Chapitre 3 : Contact
Lorsque Vyrian revint à lui, son esprit fut assailli de questions. Le scientifique aurait bien aimé pouvoir y répondre, mais seule Mère détenait les informations nécessaires. Constatant une augmentation de l’activité cérébrale du chercheur, elle prit de ses nouvelles.
— Comment vous sentez-vous?
— Intrigué.
L’image mentale du scientifique était terne, l'énergie qui l'habitait semblait l'avoir désertée. Avant que Mère n’ait pu le questionner davantage sur son état, il enchaina.
— Je suis intrigué par le Projet Trimondes, j’ai du mal à saisir le déroulement de l’opération.
L'intelligence artificielle comprit le message.
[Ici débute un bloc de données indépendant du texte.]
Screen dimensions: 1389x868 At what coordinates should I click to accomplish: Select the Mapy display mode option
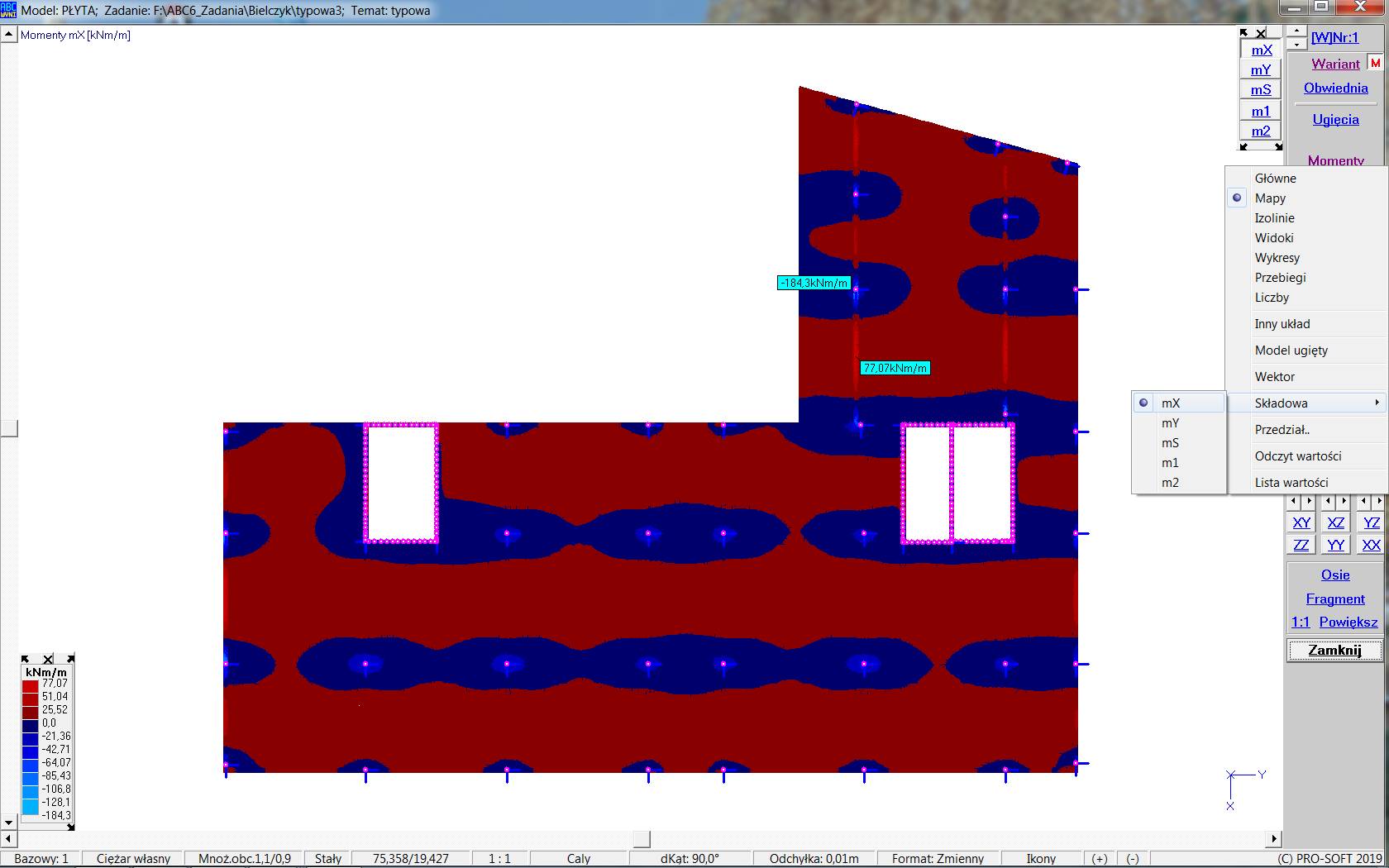pyautogui.click(x=1270, y=198)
Le chercheur ne souhaitait pas aborder son passé, préférant se concentrer sur la mission. Soit. Elle répondit à sa demande.
— Très bien.
Satisfait, Vyrian attendit des explications... qui ne vinrent pas ! Au lieu de ça, une interface apparut. Un nouveau monde s'étendait sous les yeux du chercheur. Il reconnut sans difficulté le paysage que lui avait montré Mère la veille. L’endroit lui paraissait encore plus beau. Vyrian humait les effluves des fleurs et ressentait la fraicheur du vent sur sa peau. Il en savourait chaque brise. Il aimait cet endroit.
Mère le laissa quelques instants encore à sa contemplation.
— Les stimuli que je vous projette sont issus du Monde Mythique en temps réel. J'ai pour fonction de surveiller toute trace de vie y compris celle des autres mondes.
Pour la première fois, Vyrian réalisa la complexité de Mère. Toutes ces années, il l'avait cru uniquement au service de leur survie, il s'avérait que ce n'était pas le cas. L'intelligence artificielle poursuivit ses explications.
— En ce qui concerne le développement de ces mondes, leur vitesse est sidérante. Les six années que vous venez de vivre plongé en état de Télépathie représentent dix-huit ans pour eux.
Après un bref calcul mental, Vyrian réalisa l'importance de cette information. Le Projet Trimondes avait été lancé la première année passée en état de Télépathie. Dix-huit ans s'étaient écoulés dans les trois mondes, le projet entrait dans une phase critique. Il s'agissait de l'instant crucial où son sort allait être scellé. Ces résultats seraient-ils concluants ? Qu'apporteraient-ils ? Seraient-ils aussi néfastes que Mère l'annonçait ?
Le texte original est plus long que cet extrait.